TESTING MECHANISMS OF LONG NON-CODING RNA REGULATION AT THE XIST – TSIX LOCUS IN SINGLE CELLS

Abstract

Antisense long non-coding RNAs (antisense lncRNAs) are ubiquitous in the human genome and important for many diseases and biological functions. Despite their importance, the mechanisms by which they exert their function are largely unknown. To test mechanisms of antisense lncRNAs, I used the Xist/Tsix locus in mouse embryonic stem cells as a model system. Xist and Tsix are antisense lncRNAs critical for initiating and regulating X chromosome inactivation respectively. Many studies have proposed different mechanisms for these lncRNAs, but a consensus for which mechanisms are used has not been reached.
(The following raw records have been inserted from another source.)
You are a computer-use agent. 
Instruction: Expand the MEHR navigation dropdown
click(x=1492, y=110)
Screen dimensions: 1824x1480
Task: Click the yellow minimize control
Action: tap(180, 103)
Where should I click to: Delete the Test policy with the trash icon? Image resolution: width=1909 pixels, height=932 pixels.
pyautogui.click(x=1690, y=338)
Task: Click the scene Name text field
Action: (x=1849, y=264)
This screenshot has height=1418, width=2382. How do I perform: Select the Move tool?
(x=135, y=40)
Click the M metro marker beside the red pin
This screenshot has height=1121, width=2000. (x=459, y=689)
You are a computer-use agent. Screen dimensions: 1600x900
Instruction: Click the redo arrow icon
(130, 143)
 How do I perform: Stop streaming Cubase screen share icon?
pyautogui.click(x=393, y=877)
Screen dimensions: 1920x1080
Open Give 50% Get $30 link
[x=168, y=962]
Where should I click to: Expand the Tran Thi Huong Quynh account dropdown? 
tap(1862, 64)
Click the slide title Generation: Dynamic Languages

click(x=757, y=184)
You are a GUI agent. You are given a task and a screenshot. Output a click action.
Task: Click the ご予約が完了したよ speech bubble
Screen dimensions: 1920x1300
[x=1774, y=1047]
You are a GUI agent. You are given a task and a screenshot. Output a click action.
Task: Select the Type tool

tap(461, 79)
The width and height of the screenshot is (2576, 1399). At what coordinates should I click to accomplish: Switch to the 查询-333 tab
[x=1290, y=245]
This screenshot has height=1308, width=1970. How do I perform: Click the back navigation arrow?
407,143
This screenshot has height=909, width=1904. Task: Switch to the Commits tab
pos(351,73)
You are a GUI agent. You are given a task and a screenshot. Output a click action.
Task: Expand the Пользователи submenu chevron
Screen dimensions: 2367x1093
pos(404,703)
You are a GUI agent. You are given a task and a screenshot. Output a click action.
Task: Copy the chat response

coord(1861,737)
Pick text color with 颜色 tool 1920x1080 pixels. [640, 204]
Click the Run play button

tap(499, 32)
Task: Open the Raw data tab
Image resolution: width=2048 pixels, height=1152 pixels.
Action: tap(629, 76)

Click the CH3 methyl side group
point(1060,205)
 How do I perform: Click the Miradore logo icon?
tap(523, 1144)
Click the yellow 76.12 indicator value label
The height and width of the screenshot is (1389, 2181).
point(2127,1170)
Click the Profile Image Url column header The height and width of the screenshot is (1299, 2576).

One reason for this uncertainty is a lack of quantitative single-molecule studies, which are critical for validating these mechanisms. To bridge this gap, I developed an automated image processing pipeline called CellDissect to determine nuclear and cellular boundaries in microscopy images. Next, I developed software to design probes for RNA fluorescence in-situ hybridization (RNA-FISH) and algorithms to quantify fluorescence at transcription sites and Xist clouds. I then utilized exonic and intronic RNA-FISH probes combined with immunofluorescence to test mechanisms of antisense lncRNA regulation at the Xist-Tsix locus and used robust analyses to compare data to randomized controls. The results of my experiments and analyses argue against mechanisms that involve Xist and Tsix binding and suggest that diffusing Xist and Tsix do not affect whole-cell antisense transcript levels. Interestingly, my results suggest that nascent transcription levels significantly influence the mechanisms employed: high transcription causes transcriptional interference, whereas medium transcription maximizes chromatin modification, specifically H3K36me3 deposition. This research elucidates lncRNA transcriptional regulation mechanisms at the Xist-Tsix locus and introduces a novel paradigm wherein different lncRNA mechanisms are utilized depending on the transcription level. Furthermore, this dissertation establishes a robust methodology for quantitative lncRNA investigations and concludes with future directions for lncRNA studies for which I have preliminary data or analyses.